Within the Domain Controller take for instance the concept of Saga. The Saga pattern is a solution applicable when we identify multiple inputs that need to be treated together has a unit (all or nothing). Yet we cannot put all those inputs into a single transaction (think a complex client/server interaction with multiple calls). The Saga gives the client the illusion that is dealing with one single domain concept yet it is orchestrating several domain objects (enforcing  invariants etc). We can imagine a very large Order built over time common in procurement processes. After the transaction ends, the Saga is disposed yet the Order remains.
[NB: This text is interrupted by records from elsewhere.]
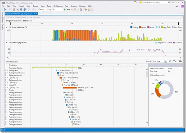Collapse the Visual throughput (FPS) graph

tap(6, 43)
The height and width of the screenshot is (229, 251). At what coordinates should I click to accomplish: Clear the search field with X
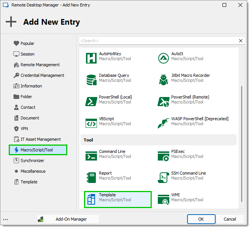[x=241, y=41]
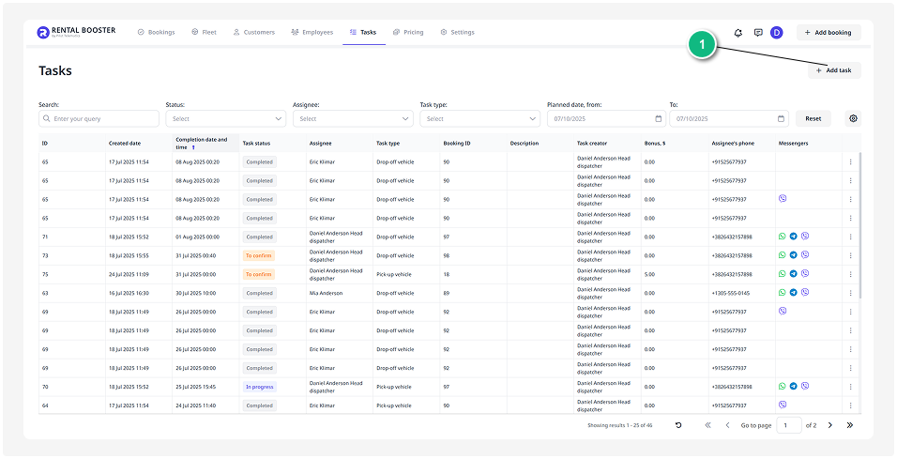The image size is (897, 459).
Task: Jump to last page double-arrow
Action: coord(850,425)
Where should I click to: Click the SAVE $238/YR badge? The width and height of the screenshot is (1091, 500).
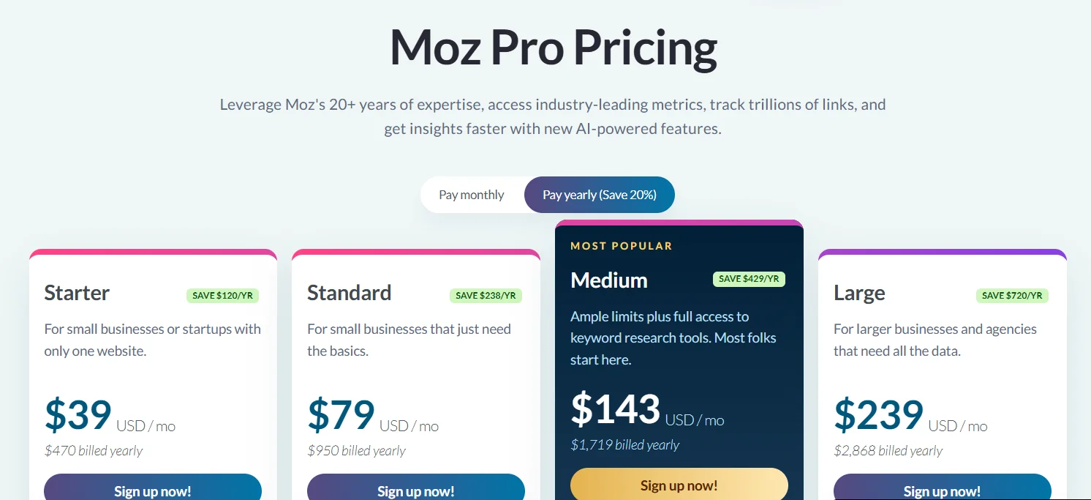486,296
A similar situation we have in the UI space when dealing with editing and presenting complex sets of information that need to be treated has a unit(say a complex task such as user registration or payment). The amount of information to be collected is such that to simplify, we split the information along several screens, each capturing only a part of the information (Wizard). This problem is solved with MVC by introducing the concept of Tool. A more sophisticated tool is one of Composite Tool hence we come to the reasoning around Composite UIs (BCs etc). When the Wizard is submitted all the data collected is sent to the domain model and the Tool is then disposed.

Quite often the subject of task based UIs come along with CQRS and scalability. Generally speaking my understanding is that by aligning the design of the UI with the way information flows across CQRS participants (and vice versa) we get a system that is far more scalable while keeping the implementation recurrent and simple then we could otherwise. 

Currently I'm not at the level of decision making where were I can apply this. So to me this comparison may bring some light in explaining why such alignment may be so elegantly effective.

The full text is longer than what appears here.